Às vezes o artista ganha você de cara, por seu talento, por sua capacidade de se reinventar. E às vezes ele chama a sua atenção simplesmente por ser diferente de tudo o que você já viu até então. Zé Caixão, personagem antológico da cinematografia nacional, me ganhou pela segunda opção. E quando vi a notícia de seu falecimento no portal G1 da Rede Globo anteontem eu cheguei à conclusão de que nunca estarei preparado para lidar com a morte daqueles que contribuíram em todos os aspectos para a minha formação cultural.
Pois é... Faleceu na última quarta-feira (19) o cineasta José Mojica Marins, o eterno Zé do caixão. Ele estava internado desde 28 de janeiro no hospital Sancta Maggiore, em São Paulo, por conta de uma broncopneumonia, e não resistiu. Nos deixou aos 83 anos (muito bem vividos, é bom que se diga!).
Filho dos artistas circenses Antonio André e Carmen Marins, Mojica demonstrou desde a adolescência um fascínio gigantesco pelo terror, principalmente o escatológico. E viu no gênero a possibilidade de criar um personagem que entraria para a história do nosso audiovisual. Falo de Josefel Zanatas, o agente funerário sádico com roupas pretas, cartola, capa e unhas longas. Durante muitos anos foi visto no país como uma figura satânica. Eu mesmo, tenho na minha família parentes que não gostavam sequer de ver o rosto dele, sempre associando-o a tudo que existe de pior. Eu, contudo, nunca tive essa impressão. Nem do artista, muito menos do indivíduo. Pelo contrário. Sempre o vi como uma figura engraçadíssima (e também um provocador nato).

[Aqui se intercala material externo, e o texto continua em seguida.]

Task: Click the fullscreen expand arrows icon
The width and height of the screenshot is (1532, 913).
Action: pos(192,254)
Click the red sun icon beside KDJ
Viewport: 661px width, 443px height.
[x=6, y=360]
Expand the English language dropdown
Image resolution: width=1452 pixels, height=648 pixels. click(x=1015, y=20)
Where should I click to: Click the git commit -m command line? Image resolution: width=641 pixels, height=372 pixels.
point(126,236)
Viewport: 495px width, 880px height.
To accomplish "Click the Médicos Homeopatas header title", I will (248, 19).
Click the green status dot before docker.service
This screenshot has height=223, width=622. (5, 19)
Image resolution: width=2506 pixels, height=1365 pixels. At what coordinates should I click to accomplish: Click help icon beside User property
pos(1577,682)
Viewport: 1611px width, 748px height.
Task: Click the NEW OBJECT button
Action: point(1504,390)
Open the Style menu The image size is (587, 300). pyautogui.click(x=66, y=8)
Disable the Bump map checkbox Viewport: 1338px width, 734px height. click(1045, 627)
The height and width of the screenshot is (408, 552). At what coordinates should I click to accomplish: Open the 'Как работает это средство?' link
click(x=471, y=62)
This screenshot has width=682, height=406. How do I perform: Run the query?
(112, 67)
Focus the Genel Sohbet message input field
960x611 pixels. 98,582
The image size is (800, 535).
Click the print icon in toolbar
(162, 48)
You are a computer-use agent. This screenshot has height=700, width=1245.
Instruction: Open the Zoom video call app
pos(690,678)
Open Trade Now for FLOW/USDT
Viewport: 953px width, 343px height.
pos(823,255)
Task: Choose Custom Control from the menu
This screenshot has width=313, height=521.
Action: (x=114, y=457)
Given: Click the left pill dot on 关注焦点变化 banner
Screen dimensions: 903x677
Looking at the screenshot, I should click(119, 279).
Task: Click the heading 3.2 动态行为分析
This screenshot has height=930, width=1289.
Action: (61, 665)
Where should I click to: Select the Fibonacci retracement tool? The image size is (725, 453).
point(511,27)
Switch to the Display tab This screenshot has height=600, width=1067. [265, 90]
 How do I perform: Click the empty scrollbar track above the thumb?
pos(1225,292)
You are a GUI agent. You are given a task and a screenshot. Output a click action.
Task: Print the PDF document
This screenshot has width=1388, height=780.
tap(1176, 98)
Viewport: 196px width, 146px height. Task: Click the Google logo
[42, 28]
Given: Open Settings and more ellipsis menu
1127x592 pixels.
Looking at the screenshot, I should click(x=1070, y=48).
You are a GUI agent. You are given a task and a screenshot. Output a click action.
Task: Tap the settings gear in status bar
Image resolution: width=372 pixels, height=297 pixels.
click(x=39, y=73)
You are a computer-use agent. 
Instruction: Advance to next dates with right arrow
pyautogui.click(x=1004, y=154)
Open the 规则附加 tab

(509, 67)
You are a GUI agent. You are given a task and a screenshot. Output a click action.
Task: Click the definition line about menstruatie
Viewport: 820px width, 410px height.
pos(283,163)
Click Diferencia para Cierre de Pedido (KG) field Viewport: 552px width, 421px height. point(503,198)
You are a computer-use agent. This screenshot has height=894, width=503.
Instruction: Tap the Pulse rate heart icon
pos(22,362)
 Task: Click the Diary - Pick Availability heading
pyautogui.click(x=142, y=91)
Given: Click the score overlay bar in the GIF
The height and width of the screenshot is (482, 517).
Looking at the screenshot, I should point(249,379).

Digo isso porque na sua trilogia mais famosa, composta dos longas À meia-noite levarei sua alma (1964), Esta noite encarnarei no teu cadáver (1967) e O estranho mundo de Zé do Caixão (1968) - que também foi título de uma programa de entrevistas engraçadíssimo que ele realizou durante sete temporadas no Canal Brasil - Mojica utilizou o terror apenas como mote para realizar seu grande desabafo (tem quem chame de denúncia) sobre os mandos e desmandos do período militar. Procurem os filmes. Eles estão repletos de ironia disfarçada de assustador.
Só que, na verdade, eu conheci Zé do caixão bem depois disso. Eu me lembro dele mesmo pela primeira vez é apresentando o Cine Trash, que exibia filmes de terror na Bandeirantes nos anos 1990 (e quem é da minha geração sabe bem do que eu estou falando!).
Outro ponto importante: embora tenha feito sua carreira - inclusive internacional, onde era conhecido como Coffin Joe - no gênero terror, Mojica não se limitou a ele exclusivamente. Em suas mais de 40 produções realizadas, fora os 50 longas no qual trabalhou como ator, também enveredou pela aventura, pelo faroeste e até pela pornochanchada (gênero o qual muitos puristas e estudiosos do nosso cinema não gostam de lembrar). E, além de tudo isso, foi um grande influenciador do cinema marginal no Brasil.
Sua ficha no IMDb diz que ele trabalhou efetivamente até 2015 (e olha que ele sofreu um infarto em 2014 que mudou completamente sua rotina). Seu último crédito, Memórias da boca, sobre o cinema da boca do lixo, em São Paulo, que eu não sabia da existência, chegou a me deixar curioso e já estou à procura dele na internet.
E para quem é completamente leigo e procura um livro de referência sobre o artista, recomendo de olhos fechados Maldito, do jornalista André Barcinski (1998), que já virou até objeto cult em sites de livros usados como o Estante Virtual. Livraço mesmo!
Faltou dizer alguma coisa sobre esse homem multimídia? Faltou. Ele também foi enredo na escola de samba Unidos da Tijuca em 2011, e veio no último carro da agremiação todo serelepe ao lado da filha e com direito ao apresentador Luís Roberto, emocionado, narrando a passagem desse homem a quem tantos chamaram de controverso, mas que merece todo o meu respeito por ser um visionário da arte.
Putz! Eu ainda não acredito que nunca mais vai ter Zé do caixão no cinema. É sério mesmo isso ou aquela matéria do G1 era só mais um trote babaca como tantos nesse país que adora brincar com a desgraça dos outros? Não. Infelizmente, é sério mesmo.
E por causa disso só me resta dizer então "Fica com Deus, Mojica! Você merece!"